En bon auto-stoppeur, Ki-woo fait monter les autres membres de sa famille à bord. À leur crédit, ils travaillent tous très bien en faisant preuve de malice et de maîtrise pour vivre aux crochets des Park. Ce succès est mérité car ils ont réussi à gagner leur confiance de leurs patrons.

Je ne fais plus confiance qu’aux gens qu’on me recommande.

Pourtant, Ki-taek et les autres vont vite se rendre compte de l’impasse dans laquelle ils se trouvent. Le conflit avec Moon-gwang et son mari rappelle que quand on vient des égouts, on n’en sort jamais vraiment. L’odeur est tenace.

Je me sens bien ici. J’ai l’impression d’y être né.

Contrairement aux apparences, on se sent plutôt à l’aise dans ce schéma. À tel point qu’on se fait des petits cadeaux entre patrons à employés, et inversement. Ces petites attentions faussent la donne. Ceux de la cave n’osent plus râler contre leurs patrons car ils sont généreux. Les propriétaires n’osent plus se plaindre de leurs esclaves car ils sont sympathiques. La proximité de façade que ces deux familles entretiennent finit par brouiller les repères. Dans les faits, on sait néanmoins qui décide. Dans le doute, le patron se charge bien de rappeler qui est le maître.

● ● ● ● ●

CONSIGNE:
Recopiez mot pour mot le passage de l'extrait situé entre « Je ne fais plus » et « L’odeur est tenace. », ces deux bouts compris.

LIGNES DE DONNÉES:
● ● ● ● ●

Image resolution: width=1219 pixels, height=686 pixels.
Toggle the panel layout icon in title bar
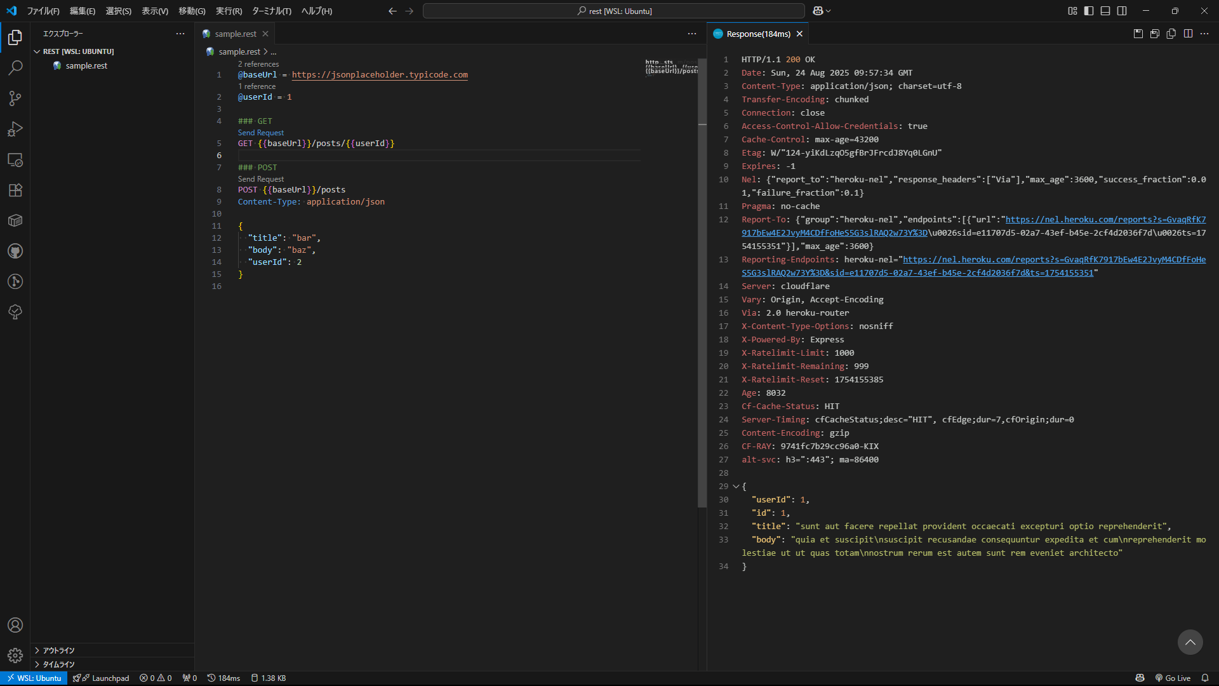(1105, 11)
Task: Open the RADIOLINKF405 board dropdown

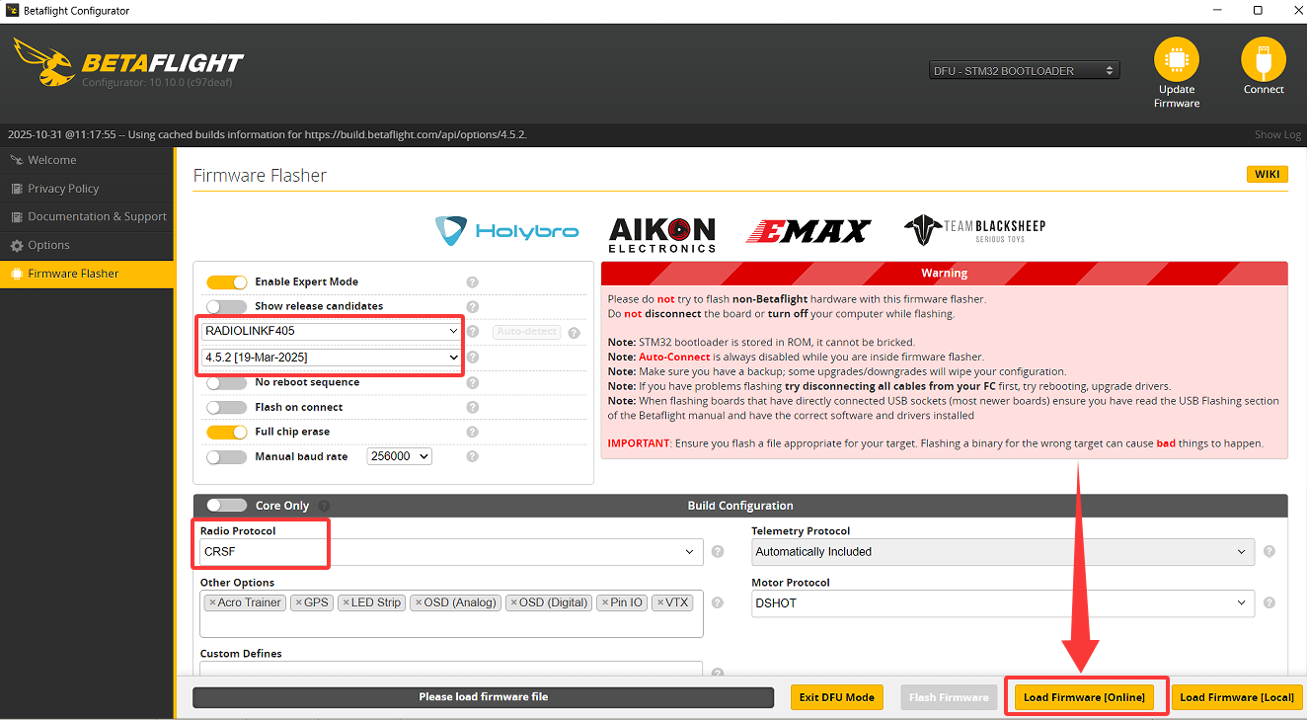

● ● ● ● ●

RÉPONSE RÉDIGÉE:
Je ne fais plus confiance qu’aux gens qu’on me recommande.

Pourtant, Ki-taek et les autres vont vite se rendre compte de l’impasse dans laquelle ils se trouvent. Le conflit avec Moon-gwang et son mari rappelle que quand on vient des égouts, on n’en sort jamais vraiment. L’odeur est tenace.